Resensi Buku: The Fault In Our Stars by John Green (spoiler alert!)

Sebelum terlalu banyak spoiler yang kubuka, intinya adalah buku ini adalah satu dari buku kisah percintaan remaja yang tidak ada zombie, vampire, dan mutan di dalamnya. Yang ada hanyalah kisah tentang gadis yang paru-parunya bermasalah dengan laki-laki yang hanya berkaki satu. Meskipun mengangkat kisah tentang kanker dan terinspirasi dari tokoh nyata alm. Esther Earl, kisah ini adalah fiksi — seperti yang ditulis dengan sangat jelas oleh John Green (“This book is a work of fiction. I made it up”).  Saya baca e-book bahasa inggrisnya, dan menemukan bahwa buku ini lebih enak dibaca dalam terjemahan aslinya, karena banyak kata-kata lucu yang jika diterjemahkan ke bahasa Indonesia akan berasa aneh. Contohnya: “cancer perks”, terjemahan Indonesia : kemudahan kanker? tunjangan kanker? (waduh!). Selain isi buku, cover buku yang didesain oleh Rodrigo Corral juga mampu menarik perhatian. Covernya sederhana tapi memiliki kesan yang kuat. Gambar awan dan perpaduan warna biru-putih-hitam.

2014-06-28 10.55.24

Kisah ini diceritakan dari sudut pandang Hazel Grace, seorang remaja yang mengidap (awalnya) kanker thyroid tetapi sudah menyebar ke paru-paru, sehingga ia harus selalu memakai selang dan membawa tabung oksigen ke mana-mana. Awalnya ia tidak suka datang ke Support Group, di mana anak-anak pengidap kanker bertemu dan saling menguat. Tetapi di situlah ia bertemu Augustus Waters, seorang mantan pemain baseball yang kehilangan sebelah kakinya akibat kanker tulang. Hazel mengenalkan buku kesayangannya yang telah dibacanya berkali-kali: An Imperial Affliction (AIA) karya Peter Van Houten kepada Augustus. AIA berakhir di tengah kalimat, nyaris kesalahan cetak. Hazel paham bahwa pasti itu terjadi sebagai gambaran bahwa tokoh utamanya, Anna yang juga pengidap kanker, telah meninggal, sehingga ceritanya berhenti sampai situ. Tetapi meskipun bukunya fiksi, Hazel sangat penasaran dengan apa yang terjadi pada tokoh-tokoh lainnya, sehingga ia selalu bermimpi untuk bisa menanyai Peter Van Houten.

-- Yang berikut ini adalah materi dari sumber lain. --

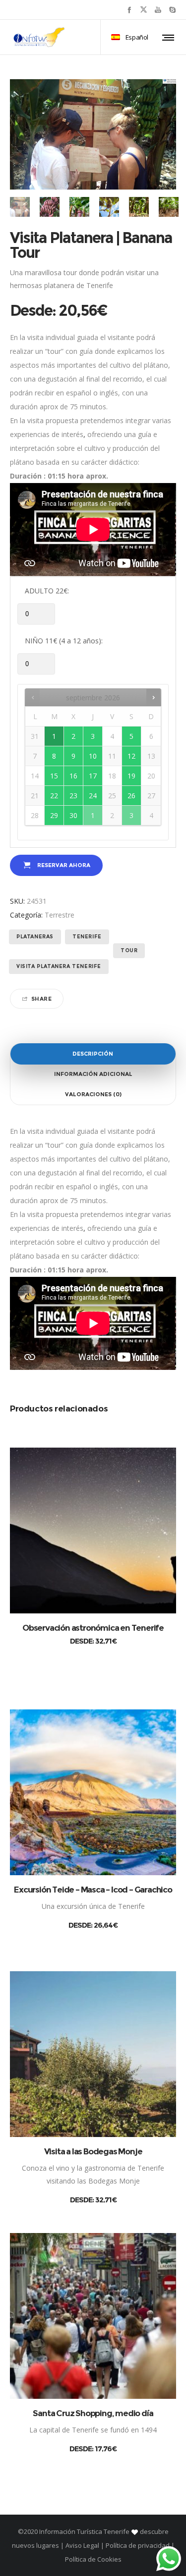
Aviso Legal (82, 2545)
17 (93, 775)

Di bawah ini akan banyak spoiler, jadi kalau belum baca bukunya, lebih baik jangan melanjutkan baca review ini.
SPOILER ALERT! SPOILER ALERT! SPOILER ALERT! SPOILER ALERT!

Kata-kata “The Fault In Our Stars” hanya muncul sekali di dalam buku, ketika Hazel Grace mengutip Shakespeare, “The fault, dear Brutus, is not in our stars, but in ourselves, that we are underlings”. Artinya “Kesalahan, Brutus sayang, bukan di bintang-bintang kita, tetapi pada diri kita sendiri, bahwa kita adalah bawahan.”

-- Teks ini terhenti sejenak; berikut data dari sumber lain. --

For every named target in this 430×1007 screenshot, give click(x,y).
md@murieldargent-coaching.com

Apa yang membuat kisah ini terasa “nyata” — meskipun hanya fiksi — dan dapat membuat pembacanya menangis tersedu-sedu?

1. Ada kisah di dalam kisah

John Green dengan cerdas menyisipkan kisah di dalam kisah. Ketika kita membaca kisah Hazel-Augustus, mereka juga sedang membaca buku lain, kisah lain dalam AIA & The Price Of Dawn. Kita dapat memahami “penasaran”nya Hazel Grace terhadap AIA, karena kita juga ikut penasaran ketika menemukan penjelasan AIA berhenti di tengah kalimat. Secara psikologis, John Green mengajari kita menyukai bukunya, seperti Hazel-Augustus menyukai buku-buku mereka. Bahkan ada pesan tersembunyi, ketika Peter Van Houten menolak menceritakan kehidupan tokoh-tokoh lain setelah Anna meninggal; sama seperti mungkin John Green menyampaikan pendapatnya tentang kisah setelah The Fault In Our Stars ini tamat.

2. Siapa menyangka Augustus Waters akan mati duluan?

Sejak awal kita “ditipu” bahwa Hazel akan mati duluan. Bahkan memang dalam ceritanya, Hazel mengira ia yang akan mati duluan. Kita sudah bersiap-siap kalau Hazel mati. Kita jadi tidak sabar ketika Hazel tidak jujur terhadap perasaannya ke Gus. Sedihnya, John Green sukses memutar-balikkan cerita dengan membunuh Augustus Waters.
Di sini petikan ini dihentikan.